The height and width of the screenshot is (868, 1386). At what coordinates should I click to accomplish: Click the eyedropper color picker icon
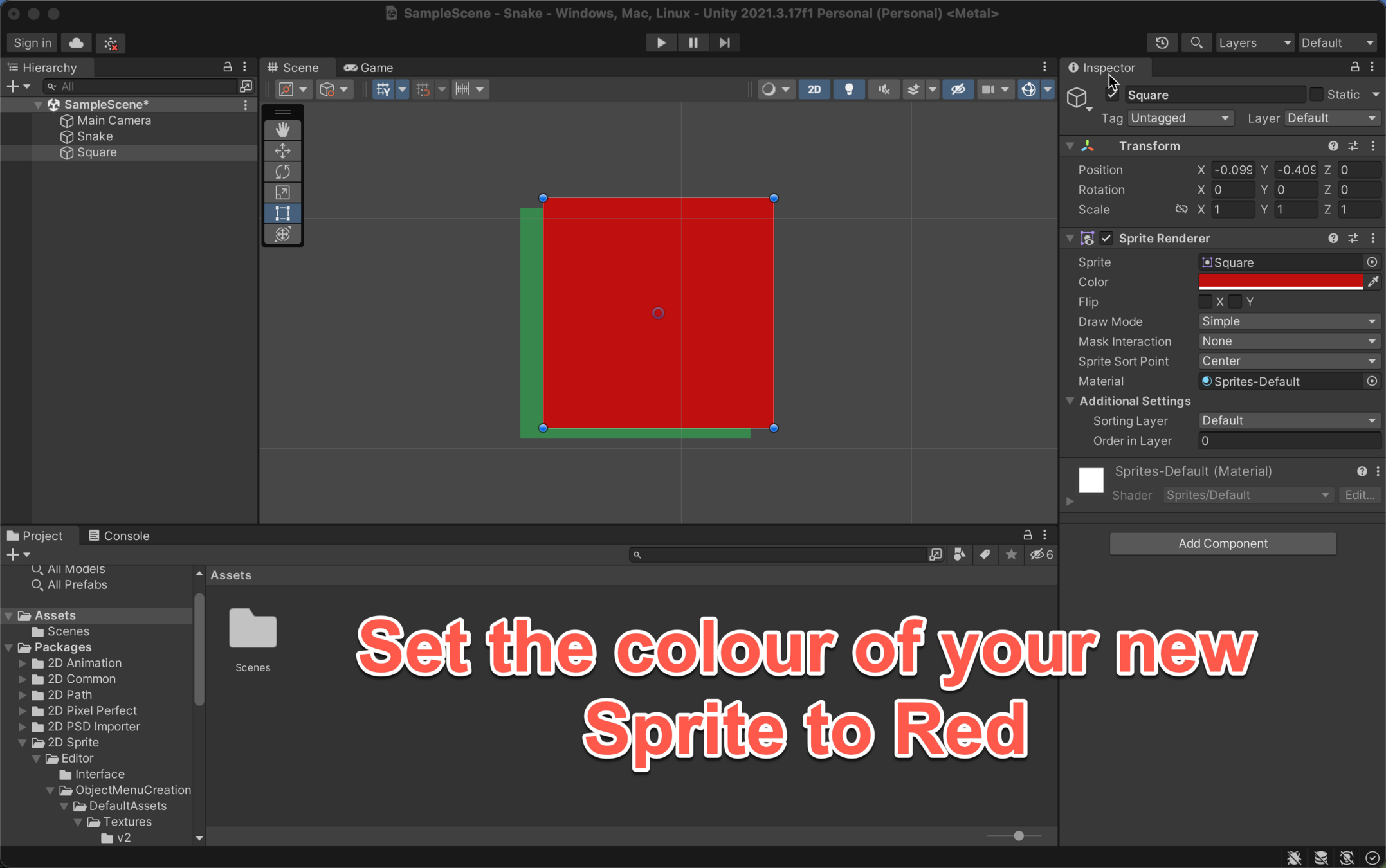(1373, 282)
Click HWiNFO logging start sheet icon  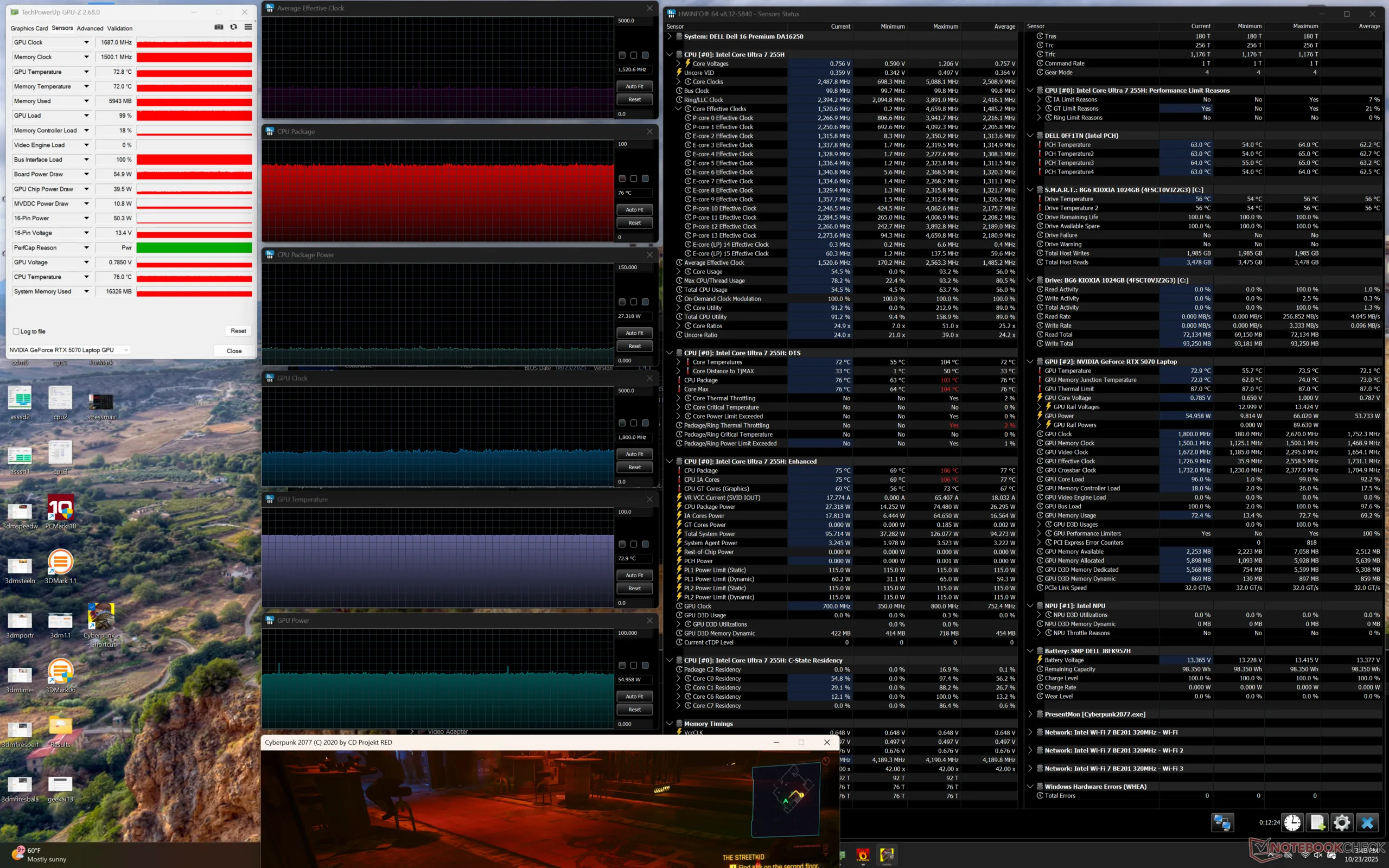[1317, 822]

------------------------

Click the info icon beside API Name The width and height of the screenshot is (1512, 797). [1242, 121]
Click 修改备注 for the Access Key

------------------------

#### [Work instructions]
Your answer must consist solely of the lines above between the line holding "Click the info" and the line holding "Click 修改备注 for the Access Key", inclusive, copied exactly.

#### [Written solution]
Click the info icon beside API Name The width and height of the screenshot is (1512, 797). [1242, 121]
Click 修改备注 for the Access Key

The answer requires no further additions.